The Brink: Since our last report, how many additional positive samples have had enough virus material to be sequenced at BU’s National Emerging Infectious Diseases Laboratories? What have the results of those sequencing efforts been—what strains, how many, any notable trends you’ve noticed?
Waters and Platt: We had just over 50 samples sequenced since last week and we are continuing to see the B.1.1.7 variant (first detected in the United Kingdom). This week we had 13 cases of that variant. No other variants of concern were identified in these samples.
The Brink: We know that Massachusetts will stop sending vaccines to universities for the foreseeable future. But folks who already received their first dose from BU will still be able to get their second dose through BU. How’s that process going?
Waters and Platt: Many sites have had difficulty receiving their second doses right at the 21- or 28-day mark, but the US Centers for Disease Control and Prevention has indicated that receiving either the Pfizer or Moderna vaccine up to six weeks after the first dose is acceptable. BU has been extremely fortunate, and we have vaccine for our second dose clinics this week.
The Brink: Do you have recommendations for how people can seek out vaccinations on their own?
Waters and Platt: We encourage everyone to receive vaccine when their phase arrives by any means possible—through BU or at a public vaccination site. A good place to start is https://vaxfinder.mass.gov/, but you need to check back regularly as appointments open up on a rolling basis. We are hopeful that everyone who is eligible to receive the vaccine will do so. With the announcement of the partnership between Johnson & Johnson and Merck, we hope that vaccine supply will start to increase soon.

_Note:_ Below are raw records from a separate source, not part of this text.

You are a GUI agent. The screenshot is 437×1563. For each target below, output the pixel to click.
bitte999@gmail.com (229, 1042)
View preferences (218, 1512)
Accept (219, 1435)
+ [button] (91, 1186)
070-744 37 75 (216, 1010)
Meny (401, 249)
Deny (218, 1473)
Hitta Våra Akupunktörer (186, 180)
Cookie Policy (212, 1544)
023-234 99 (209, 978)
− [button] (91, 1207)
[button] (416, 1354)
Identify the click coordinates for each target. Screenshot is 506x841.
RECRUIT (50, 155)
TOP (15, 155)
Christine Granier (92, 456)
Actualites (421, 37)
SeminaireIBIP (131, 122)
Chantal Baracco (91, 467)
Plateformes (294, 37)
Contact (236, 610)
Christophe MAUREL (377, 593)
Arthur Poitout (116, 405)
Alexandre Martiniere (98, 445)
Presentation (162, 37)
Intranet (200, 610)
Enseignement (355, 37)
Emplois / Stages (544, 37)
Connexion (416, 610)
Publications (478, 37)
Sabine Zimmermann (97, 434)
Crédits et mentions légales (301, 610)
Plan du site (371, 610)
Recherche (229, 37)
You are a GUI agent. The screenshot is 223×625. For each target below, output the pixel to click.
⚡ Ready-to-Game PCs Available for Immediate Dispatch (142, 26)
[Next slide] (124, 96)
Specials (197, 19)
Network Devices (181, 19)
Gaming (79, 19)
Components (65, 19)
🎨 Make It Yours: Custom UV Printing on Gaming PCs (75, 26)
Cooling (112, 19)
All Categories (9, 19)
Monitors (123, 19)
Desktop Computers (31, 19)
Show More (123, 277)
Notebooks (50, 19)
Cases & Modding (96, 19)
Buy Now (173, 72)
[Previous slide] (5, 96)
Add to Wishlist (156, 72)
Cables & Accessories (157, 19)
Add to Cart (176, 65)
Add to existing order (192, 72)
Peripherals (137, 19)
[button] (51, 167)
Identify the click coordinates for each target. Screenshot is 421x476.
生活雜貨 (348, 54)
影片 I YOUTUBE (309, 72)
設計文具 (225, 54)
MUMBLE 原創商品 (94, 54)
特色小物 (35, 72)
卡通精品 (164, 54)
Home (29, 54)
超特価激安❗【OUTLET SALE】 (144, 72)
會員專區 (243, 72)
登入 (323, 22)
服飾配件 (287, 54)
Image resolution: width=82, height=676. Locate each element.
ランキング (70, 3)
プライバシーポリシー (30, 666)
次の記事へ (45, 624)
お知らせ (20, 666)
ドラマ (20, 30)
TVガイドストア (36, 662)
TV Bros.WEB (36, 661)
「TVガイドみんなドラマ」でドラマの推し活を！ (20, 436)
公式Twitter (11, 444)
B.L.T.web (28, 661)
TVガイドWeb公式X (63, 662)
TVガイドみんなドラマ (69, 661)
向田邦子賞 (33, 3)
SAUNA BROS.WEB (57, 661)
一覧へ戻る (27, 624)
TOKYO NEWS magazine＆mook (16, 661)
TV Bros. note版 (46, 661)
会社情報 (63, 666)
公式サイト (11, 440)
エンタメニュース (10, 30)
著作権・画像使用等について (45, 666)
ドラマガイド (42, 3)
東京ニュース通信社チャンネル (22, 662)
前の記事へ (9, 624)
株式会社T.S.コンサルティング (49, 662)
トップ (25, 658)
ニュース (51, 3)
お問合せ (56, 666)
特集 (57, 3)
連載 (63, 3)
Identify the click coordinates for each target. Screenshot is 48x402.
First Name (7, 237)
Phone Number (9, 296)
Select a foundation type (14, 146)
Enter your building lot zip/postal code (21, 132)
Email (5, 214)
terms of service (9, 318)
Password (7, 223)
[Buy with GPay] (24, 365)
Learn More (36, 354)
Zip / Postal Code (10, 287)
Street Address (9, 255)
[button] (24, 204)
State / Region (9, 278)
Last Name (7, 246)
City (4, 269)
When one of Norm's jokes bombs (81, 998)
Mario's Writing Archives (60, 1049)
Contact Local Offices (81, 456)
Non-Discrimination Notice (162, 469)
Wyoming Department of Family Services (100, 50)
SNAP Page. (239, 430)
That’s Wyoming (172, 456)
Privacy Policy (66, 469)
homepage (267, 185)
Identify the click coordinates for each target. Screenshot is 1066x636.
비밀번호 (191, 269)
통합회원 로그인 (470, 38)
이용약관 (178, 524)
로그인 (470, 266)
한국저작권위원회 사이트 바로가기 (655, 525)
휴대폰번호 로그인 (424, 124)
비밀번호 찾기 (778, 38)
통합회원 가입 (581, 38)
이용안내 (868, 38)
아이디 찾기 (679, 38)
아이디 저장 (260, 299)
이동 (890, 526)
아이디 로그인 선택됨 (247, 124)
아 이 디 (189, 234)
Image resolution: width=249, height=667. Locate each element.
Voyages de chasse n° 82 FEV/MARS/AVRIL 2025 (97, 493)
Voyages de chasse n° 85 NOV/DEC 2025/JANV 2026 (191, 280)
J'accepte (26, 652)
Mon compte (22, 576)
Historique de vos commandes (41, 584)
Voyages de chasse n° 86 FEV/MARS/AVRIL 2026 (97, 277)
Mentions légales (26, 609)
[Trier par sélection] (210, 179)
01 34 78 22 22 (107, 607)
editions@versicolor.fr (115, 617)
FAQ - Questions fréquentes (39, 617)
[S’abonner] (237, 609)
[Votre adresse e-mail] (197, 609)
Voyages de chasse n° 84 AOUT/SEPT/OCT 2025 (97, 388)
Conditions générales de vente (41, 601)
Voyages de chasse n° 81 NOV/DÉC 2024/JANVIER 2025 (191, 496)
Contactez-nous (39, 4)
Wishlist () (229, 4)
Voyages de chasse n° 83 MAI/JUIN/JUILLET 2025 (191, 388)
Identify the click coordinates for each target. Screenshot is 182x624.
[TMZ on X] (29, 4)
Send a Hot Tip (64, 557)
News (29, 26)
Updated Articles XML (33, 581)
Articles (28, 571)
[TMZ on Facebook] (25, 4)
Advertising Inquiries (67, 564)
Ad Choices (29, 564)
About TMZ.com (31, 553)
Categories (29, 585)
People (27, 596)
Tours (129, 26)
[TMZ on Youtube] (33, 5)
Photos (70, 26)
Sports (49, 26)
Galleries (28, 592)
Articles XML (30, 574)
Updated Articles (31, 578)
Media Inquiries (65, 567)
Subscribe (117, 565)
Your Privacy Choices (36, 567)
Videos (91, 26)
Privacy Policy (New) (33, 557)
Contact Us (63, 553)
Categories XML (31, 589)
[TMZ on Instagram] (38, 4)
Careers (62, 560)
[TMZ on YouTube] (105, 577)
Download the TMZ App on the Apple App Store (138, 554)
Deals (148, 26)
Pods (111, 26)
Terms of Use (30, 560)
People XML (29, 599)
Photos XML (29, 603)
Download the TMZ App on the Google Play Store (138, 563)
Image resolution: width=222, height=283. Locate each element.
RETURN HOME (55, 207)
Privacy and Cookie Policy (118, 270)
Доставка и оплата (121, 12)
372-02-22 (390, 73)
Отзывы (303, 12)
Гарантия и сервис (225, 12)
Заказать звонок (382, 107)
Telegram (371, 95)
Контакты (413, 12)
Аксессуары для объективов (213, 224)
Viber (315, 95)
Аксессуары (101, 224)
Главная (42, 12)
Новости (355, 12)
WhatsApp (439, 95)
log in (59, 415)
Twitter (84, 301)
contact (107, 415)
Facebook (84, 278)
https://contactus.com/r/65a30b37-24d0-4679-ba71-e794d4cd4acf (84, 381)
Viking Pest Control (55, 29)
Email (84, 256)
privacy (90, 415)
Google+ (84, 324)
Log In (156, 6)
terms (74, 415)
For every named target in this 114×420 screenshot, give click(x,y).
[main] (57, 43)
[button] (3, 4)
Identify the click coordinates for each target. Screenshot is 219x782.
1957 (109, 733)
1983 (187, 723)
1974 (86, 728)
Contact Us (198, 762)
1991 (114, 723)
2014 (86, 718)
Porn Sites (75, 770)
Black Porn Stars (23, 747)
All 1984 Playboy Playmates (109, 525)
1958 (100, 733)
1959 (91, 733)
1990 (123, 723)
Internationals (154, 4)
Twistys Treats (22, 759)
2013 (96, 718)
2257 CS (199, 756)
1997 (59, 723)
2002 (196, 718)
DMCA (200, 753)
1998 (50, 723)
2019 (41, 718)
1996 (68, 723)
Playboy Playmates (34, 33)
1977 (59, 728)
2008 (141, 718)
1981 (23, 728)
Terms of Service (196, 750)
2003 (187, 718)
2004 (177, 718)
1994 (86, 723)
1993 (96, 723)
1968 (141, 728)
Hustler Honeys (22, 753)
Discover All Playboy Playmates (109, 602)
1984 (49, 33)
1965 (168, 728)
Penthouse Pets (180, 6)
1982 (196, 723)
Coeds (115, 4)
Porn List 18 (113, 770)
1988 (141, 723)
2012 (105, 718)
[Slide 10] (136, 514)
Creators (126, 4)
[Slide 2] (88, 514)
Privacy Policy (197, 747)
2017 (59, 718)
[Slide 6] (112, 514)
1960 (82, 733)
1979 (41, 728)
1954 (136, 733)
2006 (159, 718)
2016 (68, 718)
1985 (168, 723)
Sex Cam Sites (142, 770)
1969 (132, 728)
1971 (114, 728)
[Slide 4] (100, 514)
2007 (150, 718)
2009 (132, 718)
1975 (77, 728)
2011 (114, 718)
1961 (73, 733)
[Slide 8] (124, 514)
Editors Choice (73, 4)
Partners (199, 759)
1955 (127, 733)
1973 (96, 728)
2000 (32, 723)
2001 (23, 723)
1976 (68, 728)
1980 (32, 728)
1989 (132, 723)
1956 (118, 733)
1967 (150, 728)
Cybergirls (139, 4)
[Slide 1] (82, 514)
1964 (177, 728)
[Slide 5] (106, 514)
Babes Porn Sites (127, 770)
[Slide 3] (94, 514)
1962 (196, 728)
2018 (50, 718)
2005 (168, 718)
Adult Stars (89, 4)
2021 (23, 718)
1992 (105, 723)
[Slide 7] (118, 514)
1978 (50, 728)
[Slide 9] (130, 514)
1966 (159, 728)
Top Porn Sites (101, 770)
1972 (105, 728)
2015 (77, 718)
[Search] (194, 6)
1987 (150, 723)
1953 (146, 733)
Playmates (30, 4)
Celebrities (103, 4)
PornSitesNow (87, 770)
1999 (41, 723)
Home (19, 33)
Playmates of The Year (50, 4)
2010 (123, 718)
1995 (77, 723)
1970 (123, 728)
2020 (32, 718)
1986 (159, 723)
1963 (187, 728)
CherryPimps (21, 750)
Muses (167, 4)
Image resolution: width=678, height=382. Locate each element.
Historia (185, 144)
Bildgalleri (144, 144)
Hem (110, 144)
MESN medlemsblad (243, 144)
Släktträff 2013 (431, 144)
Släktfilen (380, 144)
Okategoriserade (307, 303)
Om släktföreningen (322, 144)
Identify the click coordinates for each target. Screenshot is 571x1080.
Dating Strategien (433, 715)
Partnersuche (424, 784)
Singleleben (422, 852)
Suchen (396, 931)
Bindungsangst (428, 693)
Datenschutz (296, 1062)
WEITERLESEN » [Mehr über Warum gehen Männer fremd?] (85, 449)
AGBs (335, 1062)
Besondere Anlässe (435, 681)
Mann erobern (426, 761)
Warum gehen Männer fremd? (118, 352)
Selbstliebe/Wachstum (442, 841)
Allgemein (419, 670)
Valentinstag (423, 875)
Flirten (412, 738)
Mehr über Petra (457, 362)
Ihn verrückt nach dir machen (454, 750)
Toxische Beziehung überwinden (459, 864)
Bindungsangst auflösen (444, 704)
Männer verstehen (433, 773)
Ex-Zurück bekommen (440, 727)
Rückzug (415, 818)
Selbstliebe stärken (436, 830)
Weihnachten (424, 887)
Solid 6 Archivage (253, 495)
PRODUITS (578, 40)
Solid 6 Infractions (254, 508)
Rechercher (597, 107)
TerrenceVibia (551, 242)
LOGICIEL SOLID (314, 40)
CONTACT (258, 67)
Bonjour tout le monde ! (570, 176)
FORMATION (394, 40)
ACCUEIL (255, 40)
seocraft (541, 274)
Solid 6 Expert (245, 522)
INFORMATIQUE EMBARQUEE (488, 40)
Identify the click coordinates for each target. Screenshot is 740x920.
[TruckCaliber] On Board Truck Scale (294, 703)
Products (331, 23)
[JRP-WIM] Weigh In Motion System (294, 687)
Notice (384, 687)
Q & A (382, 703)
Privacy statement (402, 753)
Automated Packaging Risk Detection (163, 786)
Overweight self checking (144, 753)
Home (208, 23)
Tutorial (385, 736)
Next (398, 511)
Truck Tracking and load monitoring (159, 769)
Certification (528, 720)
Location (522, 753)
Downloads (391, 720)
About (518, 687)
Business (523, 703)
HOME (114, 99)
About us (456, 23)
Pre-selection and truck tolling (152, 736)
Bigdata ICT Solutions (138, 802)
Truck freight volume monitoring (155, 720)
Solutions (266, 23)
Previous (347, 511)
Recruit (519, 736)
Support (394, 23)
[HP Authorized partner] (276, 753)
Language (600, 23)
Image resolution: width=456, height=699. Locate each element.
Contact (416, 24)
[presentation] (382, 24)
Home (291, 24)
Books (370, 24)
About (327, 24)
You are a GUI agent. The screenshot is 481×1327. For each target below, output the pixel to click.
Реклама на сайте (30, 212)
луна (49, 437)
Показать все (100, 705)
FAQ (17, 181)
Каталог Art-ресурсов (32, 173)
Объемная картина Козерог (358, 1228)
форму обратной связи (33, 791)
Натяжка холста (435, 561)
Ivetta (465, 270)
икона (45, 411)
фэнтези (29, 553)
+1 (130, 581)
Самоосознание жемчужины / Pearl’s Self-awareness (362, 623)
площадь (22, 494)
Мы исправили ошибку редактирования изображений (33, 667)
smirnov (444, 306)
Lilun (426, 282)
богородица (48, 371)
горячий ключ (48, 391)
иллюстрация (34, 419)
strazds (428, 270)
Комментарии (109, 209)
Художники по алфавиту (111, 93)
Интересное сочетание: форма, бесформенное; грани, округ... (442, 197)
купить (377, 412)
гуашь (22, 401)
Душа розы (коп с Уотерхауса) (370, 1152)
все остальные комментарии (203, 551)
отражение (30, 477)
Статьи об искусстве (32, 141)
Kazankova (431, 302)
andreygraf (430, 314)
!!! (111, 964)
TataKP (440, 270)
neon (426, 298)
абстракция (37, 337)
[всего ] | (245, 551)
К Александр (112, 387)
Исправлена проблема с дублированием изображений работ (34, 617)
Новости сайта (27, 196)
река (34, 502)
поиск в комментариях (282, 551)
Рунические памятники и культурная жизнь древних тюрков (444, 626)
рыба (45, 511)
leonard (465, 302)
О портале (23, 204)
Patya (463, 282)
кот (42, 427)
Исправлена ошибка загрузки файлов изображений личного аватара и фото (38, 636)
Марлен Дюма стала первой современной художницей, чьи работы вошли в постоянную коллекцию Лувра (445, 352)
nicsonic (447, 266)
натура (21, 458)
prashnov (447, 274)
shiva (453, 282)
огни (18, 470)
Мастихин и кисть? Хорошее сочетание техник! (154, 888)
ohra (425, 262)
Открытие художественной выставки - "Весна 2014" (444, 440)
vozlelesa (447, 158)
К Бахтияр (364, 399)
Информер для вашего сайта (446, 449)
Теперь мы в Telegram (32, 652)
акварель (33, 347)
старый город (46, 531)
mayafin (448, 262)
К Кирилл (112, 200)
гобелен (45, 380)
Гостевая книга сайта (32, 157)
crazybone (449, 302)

The Brink: When you think about BU’s COVID surveillance and mitigation efforts, what are you watching most closely?
Waters and Platt: We are very closely watching clusters as well as the percent of close contacts who end up turning positive after being exposed to someone with the virus. As variants continue to be identified both at BU and across the country, everyone is watching to see what will happen to the number of cases, given the concern for increased transmissibility with certain variants.
Gloria Waters has spearheaded teams of BU scientists in their development and deployment of a campus-wide COVID-19 testing program and mathematical modeling of community behavior. Judy Platt, chair of BU’s Medical Advisory Group, oversees clinical management and isolation of students and employees who test positive for coronavirus, and helps manage BU’s contact tracing efforts. They are co-chairs of BU’s Vaccine Preparedness Group, which is overseeing the distribution of COVID-19 vaccines allocated to BU by the Massachusetts Department of Public Health.